- Born: 17 April 1860 Luton, Kent, England
- Died: 17 December 1929 (aged 69) Effingham, Surrey, England
- Education: Durham University
- Known for: Surgeon Major; Principal Medical Officer; Inspector-General of Hospitals in Ceylon
- Parent(s): Isaac Perry and Betsy Kains (née Bond)
- Awards: Knight Bachelor (1904)
- Scientific career
- Fields: Medicine, Public Health
- Workplaces: Royal Army Medical Corps Ceylon Medical College

= Allan Perry =

Sir Allan Perry (17 April 1860 – 17 December 1929) was a British physician who was surgeon major, principal civil medical officer, and inspector general of hospitals in Ceylon.
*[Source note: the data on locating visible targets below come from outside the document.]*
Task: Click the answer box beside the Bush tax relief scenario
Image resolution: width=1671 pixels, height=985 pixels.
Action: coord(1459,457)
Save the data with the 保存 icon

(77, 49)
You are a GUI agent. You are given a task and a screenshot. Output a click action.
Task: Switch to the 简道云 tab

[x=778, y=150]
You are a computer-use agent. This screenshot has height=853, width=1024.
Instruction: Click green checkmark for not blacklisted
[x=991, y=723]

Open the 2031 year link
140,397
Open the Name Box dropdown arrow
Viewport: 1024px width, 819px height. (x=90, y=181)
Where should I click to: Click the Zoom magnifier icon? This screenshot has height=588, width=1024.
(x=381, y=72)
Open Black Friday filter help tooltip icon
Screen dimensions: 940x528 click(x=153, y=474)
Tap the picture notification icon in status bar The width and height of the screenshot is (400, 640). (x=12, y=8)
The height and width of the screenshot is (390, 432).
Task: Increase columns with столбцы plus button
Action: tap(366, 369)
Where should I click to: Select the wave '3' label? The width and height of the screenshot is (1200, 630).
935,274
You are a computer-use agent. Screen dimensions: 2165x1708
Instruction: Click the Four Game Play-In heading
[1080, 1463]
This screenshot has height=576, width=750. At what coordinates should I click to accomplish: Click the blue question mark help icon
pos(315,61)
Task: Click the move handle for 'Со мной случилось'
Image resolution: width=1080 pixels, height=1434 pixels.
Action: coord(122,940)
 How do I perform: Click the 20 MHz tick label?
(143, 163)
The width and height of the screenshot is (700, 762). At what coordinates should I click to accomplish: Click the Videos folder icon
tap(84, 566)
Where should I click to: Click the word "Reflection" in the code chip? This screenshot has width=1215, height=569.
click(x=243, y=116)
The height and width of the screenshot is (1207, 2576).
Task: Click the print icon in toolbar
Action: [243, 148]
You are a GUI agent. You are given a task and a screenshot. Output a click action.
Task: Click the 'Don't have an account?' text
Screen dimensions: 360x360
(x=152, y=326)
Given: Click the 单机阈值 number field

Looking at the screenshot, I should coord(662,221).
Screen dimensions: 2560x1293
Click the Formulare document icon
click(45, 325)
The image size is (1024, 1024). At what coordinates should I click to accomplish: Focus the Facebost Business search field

Perry was born in Luton, Kent, on 17 April 1860 the youngest son of Isaac and Betsy Kains née Bond. He earned his Doctor of Medicine at Durham University, a Doctor of Public Health, a Membership of the Royal Colleges of Surgeons and a Licence of the Society of Apothecaries. Perry served in the Royal Army Medical Corps, retiring with the rank of Surgeon Major. In 1897 he was appointed as Principal Medical Officer, Inspector-General of Hospitals and Principal of the Ceylon Medical College. He died in Effingham, aged 69. He was knighted in London in 1904. He retired in 1912. He re-activated into the Royal Army Medical Corps in World War I and was later commissioned as a Lieutenant Colonel, running the Harvard Unit at General Hospital No.22 in Camiers, France, before serving at the Auxiliary Hospital for Officers at Fowey, Cornwall.

He died at Effingham, Surrey on 17 December 1929, at the age of 69.